県道80号に出て右折。ここの尾上町バス停からバスに乗って帰っても良いのだけど、そんな勿体ないことはしない。右に逸れていく道――山の辺の道に入る。
先ほど見下ろしていた棚田を今度は見上げながら進む。百毫寺分岐を通過。
宅春日神社、西勝寺、そして新薬師寺――昨年歩いた道筋を思い出しながら逆の順序で辿っていく。まだ記憶に新しいのだけど、なぜか早くも懐かしい。
そして春日大社の巨大な敷地に突き当たった。時間は?……まだ大丈夫か。それじゃ、と右折して山側へと向かう。柳生街道コースとの接続を確認しておくために。
通行止め標示に行き当ったところに東海自然歩道の案内。少し右に進んでまた東進せよとのこと。昨年、ここまで来ていれば……。でも、東海自然歩道の山辺支線コースが「山の辺の道」と同じルートと思っていたのだから仕方が無い。

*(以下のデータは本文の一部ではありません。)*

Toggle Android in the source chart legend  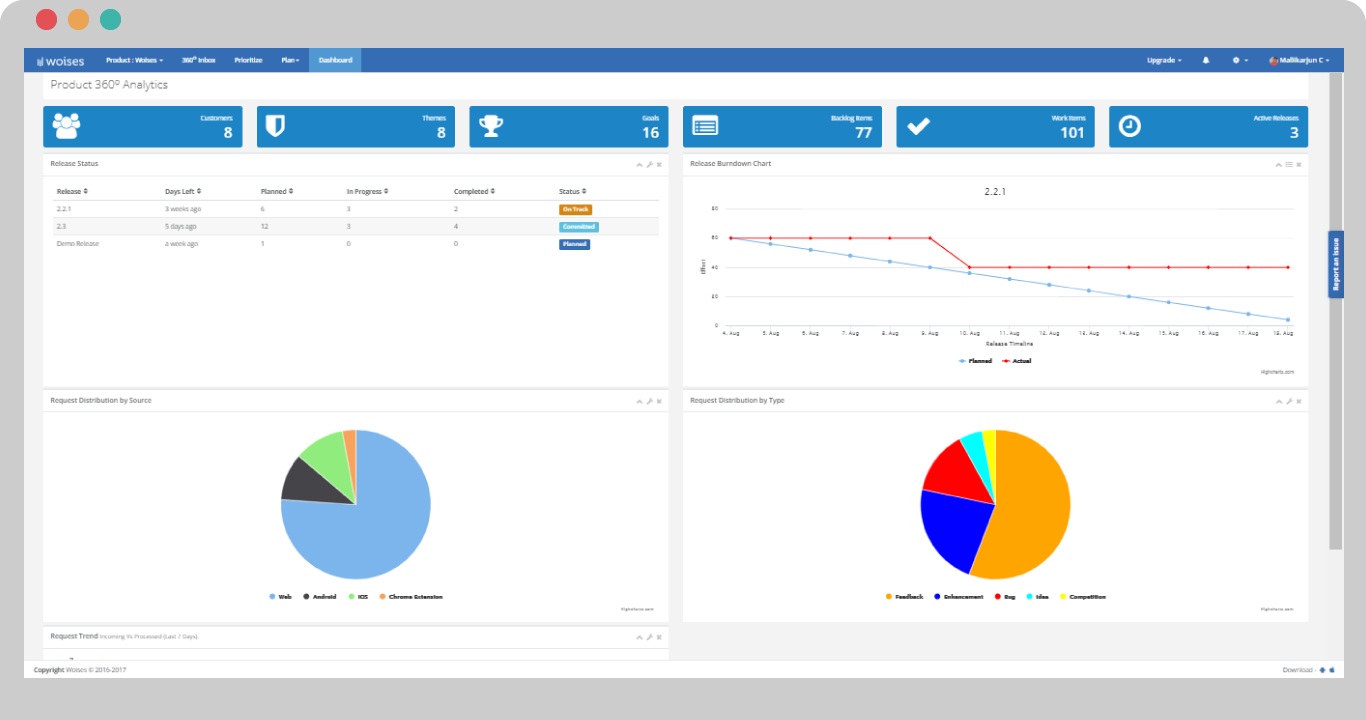320,596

いちおう百毫寺・破石バス停分岐まで歩を進める。45分かけてぐるりと一周した形。スッキリした後、引き返す。それにしても先ほどからやたらとシカの群れを目にする……。
春日大社の奥の院道に入る。既に日が暮れた後なので、鬱蒼とした林が輪を掛けて暗い。そんな中、シカの気配があちこちにあるのが少々怖い。そして見えてきたのが――春日造りの紅色の建物。春日大社だ。
閉まっているし、参拝客の姿も無い。当たり前か。あとは予定通り、広い春日大社表参道を辿って駅に向かうのみ。
――と、言っても観光資源てんこ盛りのこの地で真っすぐ駅に向かえるわけもなく。夕闇が次第に濃くなっていく中、平野茶屋の桜を見て遂に路を逸れる。
この奈良公園は日本さくら名所100選の地。桜の時期にサクラを見ない手は無い。もっとも敷地が広すぎてライトアップなど出来ないだろうけど、鷺池の浮見堂ならもしや、と。
そんなわけで浮見堂。ライトアップされていたけれど、桜の木はそう多くなかった。
奈良公園の最西部、興福寺に到達。こちらもライトアップされていた。観光客はもういない時間帯。ひっそりと静まり返っている。
大宮通りに出た。車が行き交い、もう普通に町中の光景だ。京都府南端の笠置から奈良までの歴史を手繰る道、どうやら歩き切った。
PM7:05、近鉄奈良駅に到着。